A variable interest entity (VIE) refers to a structure in which an entity established in China which is fully or partially owned by a non-Chinese company, through certain contractual or services arrangements, has control over a Chinese operating company holding the necessary licenses to operate in a foreign direct investment (FDI) restricted/prohibited sector in China.
Why use a VIE structure?
In China, depending on the sectors in which a foreign investment takes place, the investment falls into one of the following categories. Each category has its own levels of foreign ownership restrictions, governmental approvals and tax policies:
The VIE structure was developed to circumvent restrictions on foreign investment into the “restricted” sectors. Examples of “restricted” sectors include telecommunications and media.
Under a VIE structure, foreign investors do not own the equity of the operating Chinese subsidiary and do not have to obtain PRC approvals for a foreign direct investment. Nevertheless, foreign investors still enjoy the economic benefits of the Chinese operating subsidiary through the ownership of a wholly foreign owned entity (WFOE or WOFE) which has certain contractual or services arrangements/agreements with the Chinese operating subsidiary.
The VIE structure is very popular and many leading Chinese internet companies with this structure are listed on NASDAQ or NYSE or HKSE.
Examples of VIE structure
Listed on NASDAQ or NYSE: Sohu, Netease, Ctrip, Baidu, Youku, Dangdang
Listed on Hong Kong Stock Exchange (HKSE or HKEx): Tencent, Alibaba.com (delisted in 2012)
What are the risks and problems of a VIE structure?
Contractual risks: Under a VIE structure, foreign investors do not have a direct equity ownership of the Chinese operating company and rely on contractual agreements to exercise effective control over the Chinese operating company.
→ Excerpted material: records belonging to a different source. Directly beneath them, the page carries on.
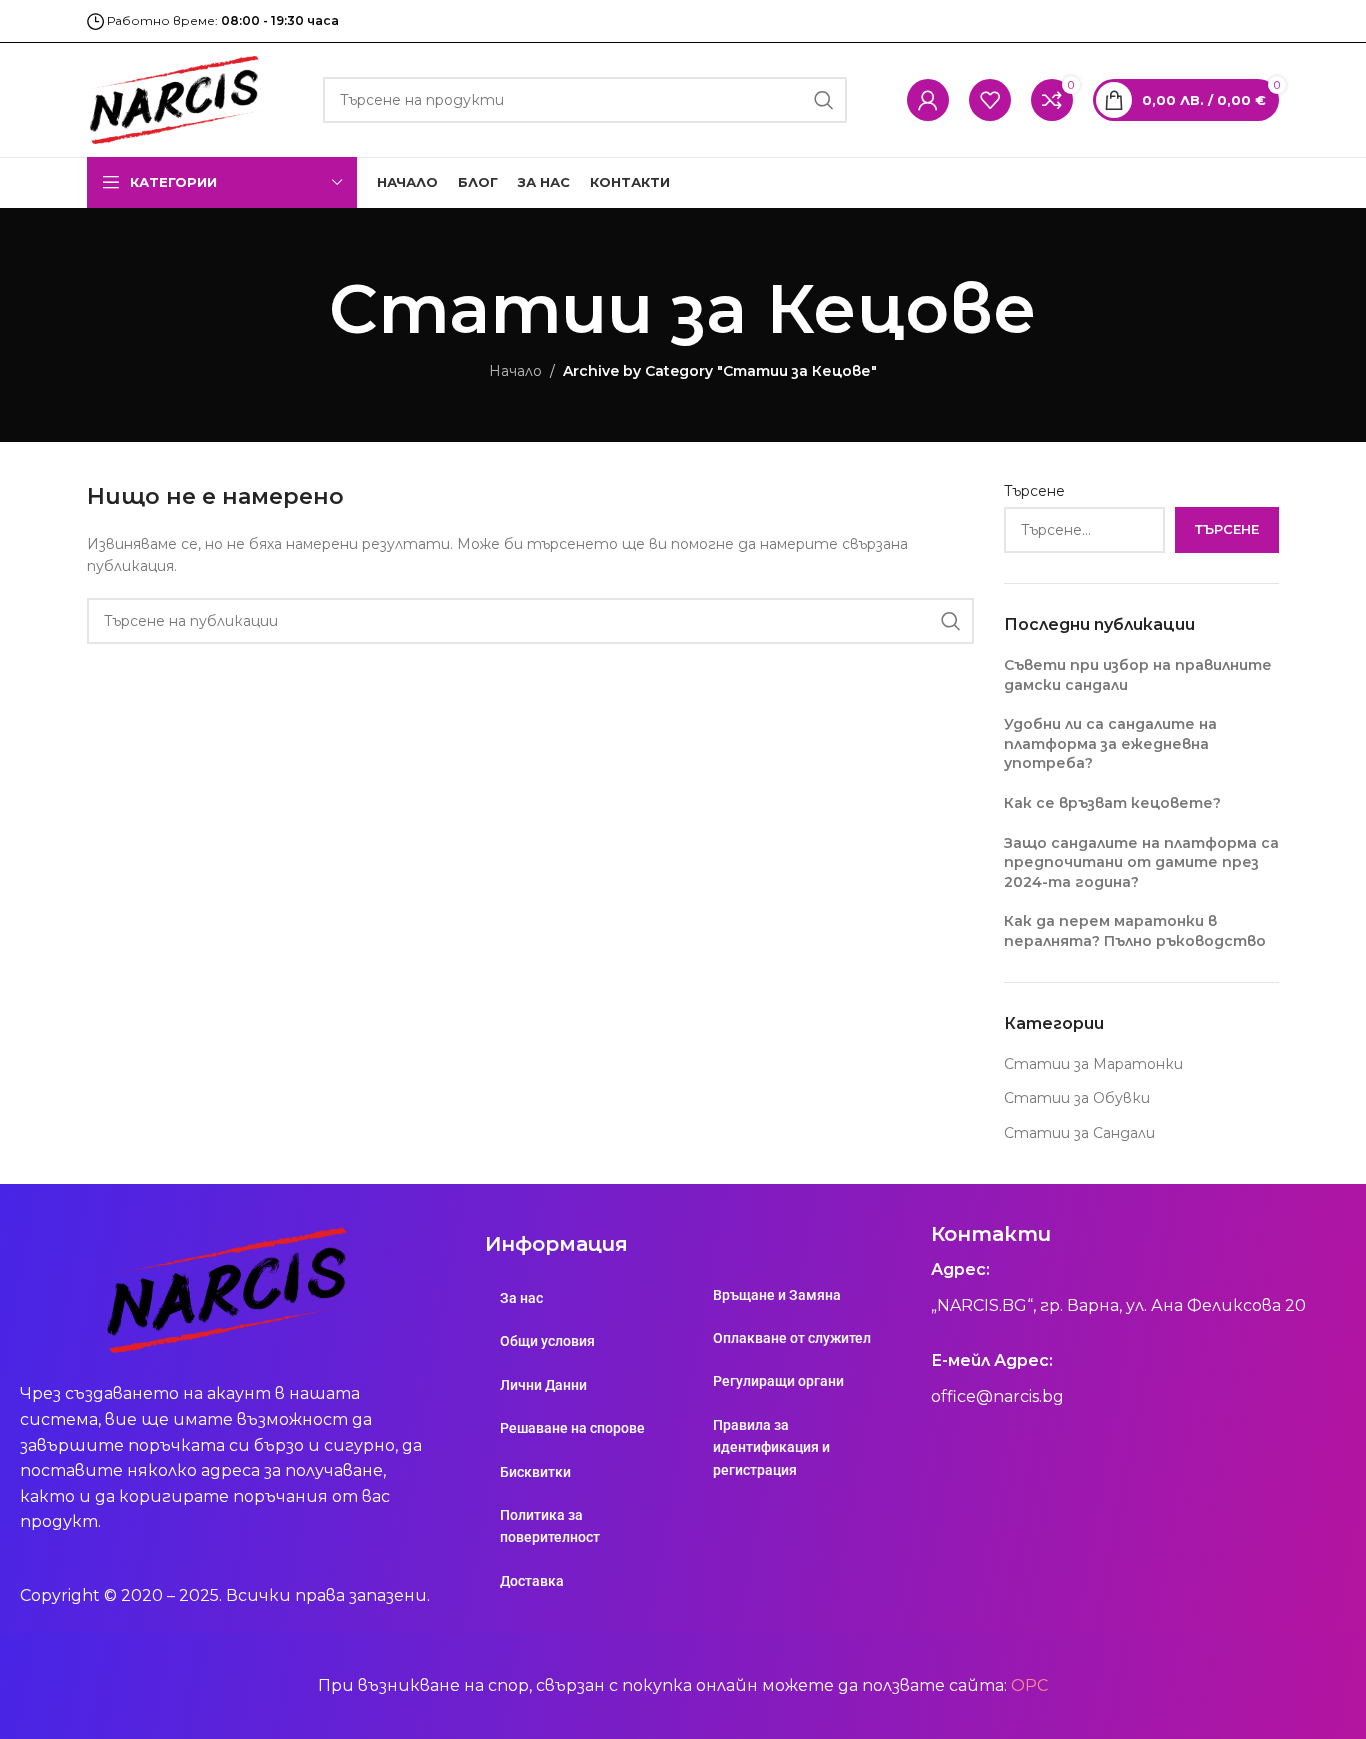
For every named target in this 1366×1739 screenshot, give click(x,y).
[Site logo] (175, 99)
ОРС (1029, 1685)
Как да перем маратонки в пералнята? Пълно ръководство (1135, 931)
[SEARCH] (824, 100)
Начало (515, 371)
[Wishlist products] (990, 100)
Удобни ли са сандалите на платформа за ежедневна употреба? (1110, 743)
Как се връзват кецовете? (1112, 803)
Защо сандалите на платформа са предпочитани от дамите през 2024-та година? (1141, 862)
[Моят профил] (928, 100)
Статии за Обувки (1077, 1098)
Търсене (1034, 491)
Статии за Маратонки (1093, 1064)
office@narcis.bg (997, 1396)
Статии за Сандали (1079, 1133)
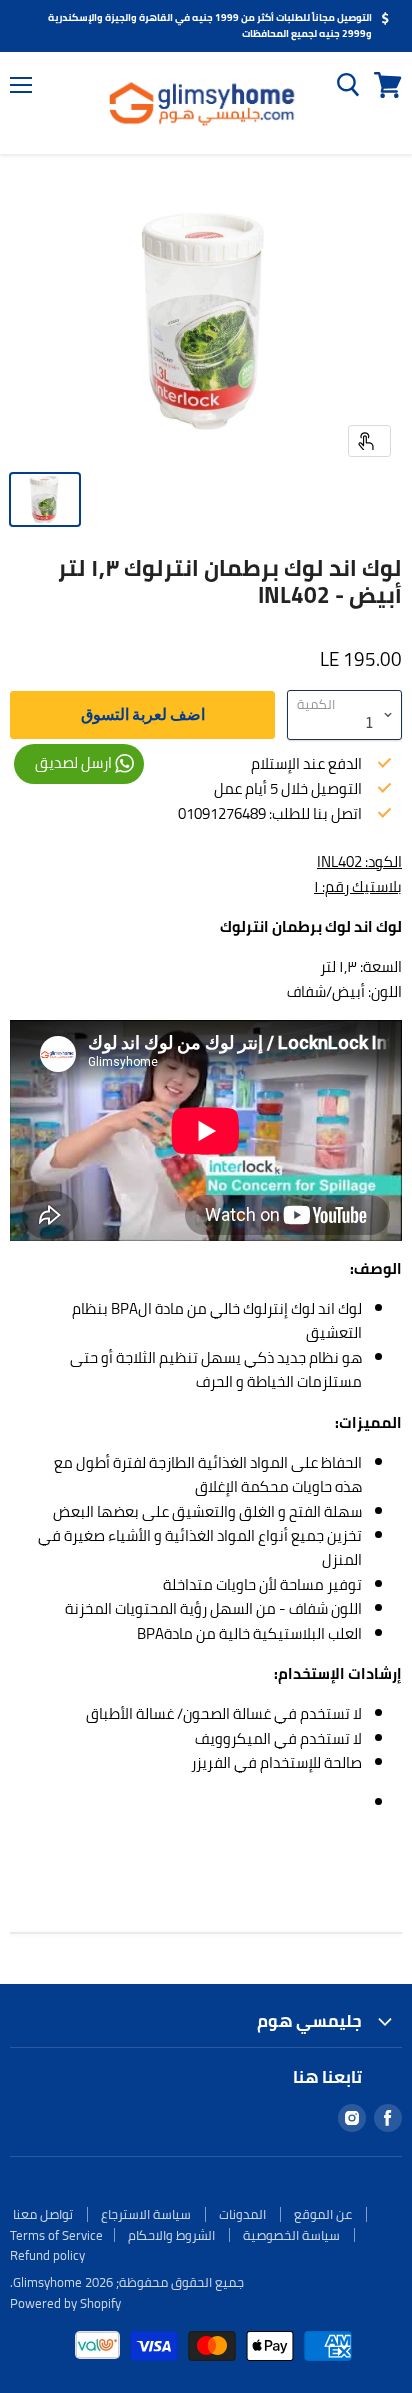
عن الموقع (323, 2214)
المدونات (242, 2214)
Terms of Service (56, 2235)
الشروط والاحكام (171, 2235)
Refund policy (47, 2255)
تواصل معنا (43, 2214)
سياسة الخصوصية (291, 2235)
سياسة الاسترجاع (146, 2214)
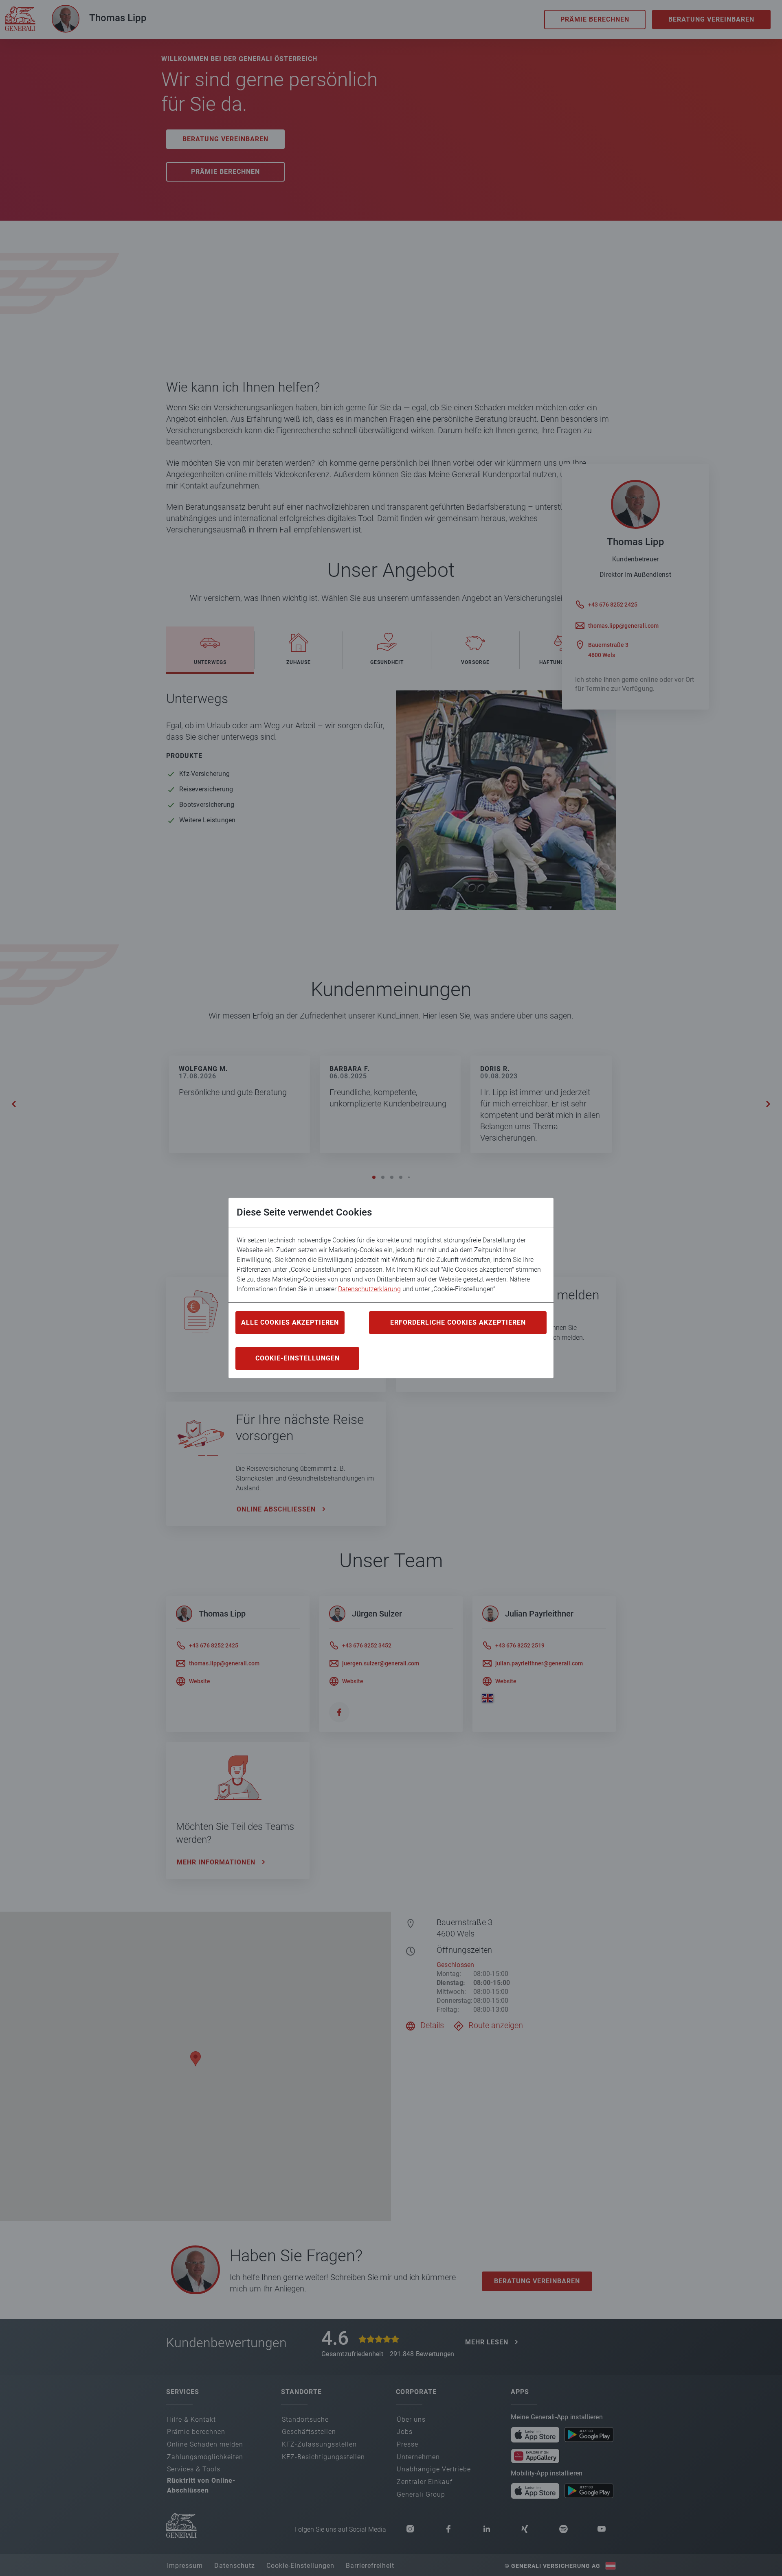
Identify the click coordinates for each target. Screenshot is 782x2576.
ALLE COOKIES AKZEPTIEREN (290, 1322)
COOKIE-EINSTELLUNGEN (297, 1358)
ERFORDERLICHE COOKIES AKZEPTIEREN (458, 1322)
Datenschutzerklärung (369, 1289)
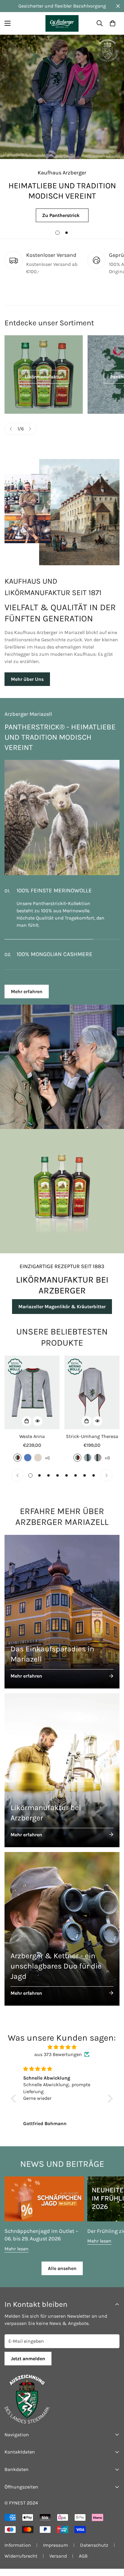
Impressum (55, 2552)
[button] (112, 23)
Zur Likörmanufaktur (62, 215)
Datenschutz (94, 2552)
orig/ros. (97, 1464)
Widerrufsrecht (21, 2563)
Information (18, 2552)
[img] (62, 2054)
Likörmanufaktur (44, 377)
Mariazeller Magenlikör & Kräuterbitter (62, 1314)
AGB (83, 2563)
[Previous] (10, 429)
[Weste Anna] (32, 1399)
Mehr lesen (17, 2256)
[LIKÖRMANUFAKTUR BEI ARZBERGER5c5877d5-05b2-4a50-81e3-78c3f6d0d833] (62, 1198)
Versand (58, 2563)
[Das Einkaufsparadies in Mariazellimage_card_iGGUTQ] (62, 1619)
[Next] (30, 429)
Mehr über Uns (27, 679)
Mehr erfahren (26, 999)
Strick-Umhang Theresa (92, 1443)
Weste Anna (32, 1443)
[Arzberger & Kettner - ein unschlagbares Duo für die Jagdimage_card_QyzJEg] (62, 1936)
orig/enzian (87, 1464)
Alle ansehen (62, 2275)
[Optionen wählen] (27, 1428)
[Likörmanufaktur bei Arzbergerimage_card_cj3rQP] (62, 1777)
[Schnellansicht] (38, 1428)
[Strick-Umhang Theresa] (91, 1399)
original (17, 1464)
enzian (27, 1464)
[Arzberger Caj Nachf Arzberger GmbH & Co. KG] (62, 23)
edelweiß (38, 1464)
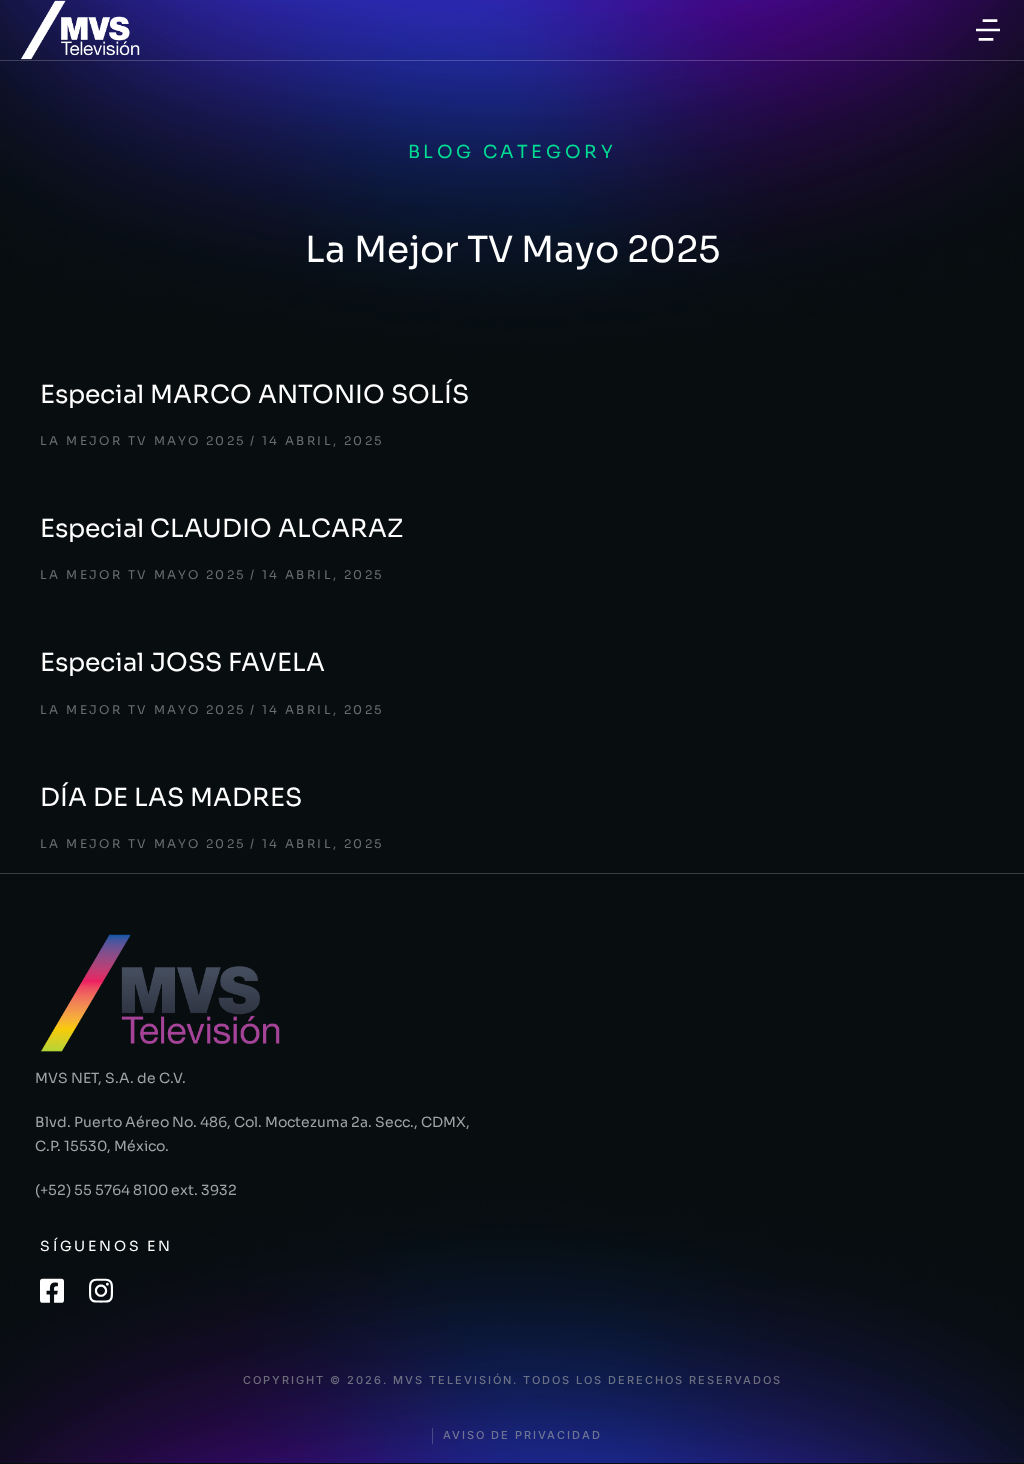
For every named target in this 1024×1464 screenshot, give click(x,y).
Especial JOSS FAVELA (182, 662)
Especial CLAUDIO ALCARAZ (221, 528)
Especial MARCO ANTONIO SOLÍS (254, 394)
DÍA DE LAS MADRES (171, 797)
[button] (988, 30)
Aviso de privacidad (522, 1435)
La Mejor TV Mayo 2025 (142, 440)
These agreements have not been tested in PRC courts and in the event that the Chinese owners breach the agreements, it is unclear whether the rights of the foreign investors under the agreements will be enforced by PRC courts.
Regulatory risks: There is a risk that the PRC government or authorities may require the VIE structure to be unwound or rectified as a VIE structure could be seen as a way of circumventing PRC foreign direct investment restrictions. However, many experts are of the view that this is unlikely because there have been many successful and well-known companies with VIE structure listed on overseas stock exchanges. A ban on this structure can have significant implications on these overseas listed companies.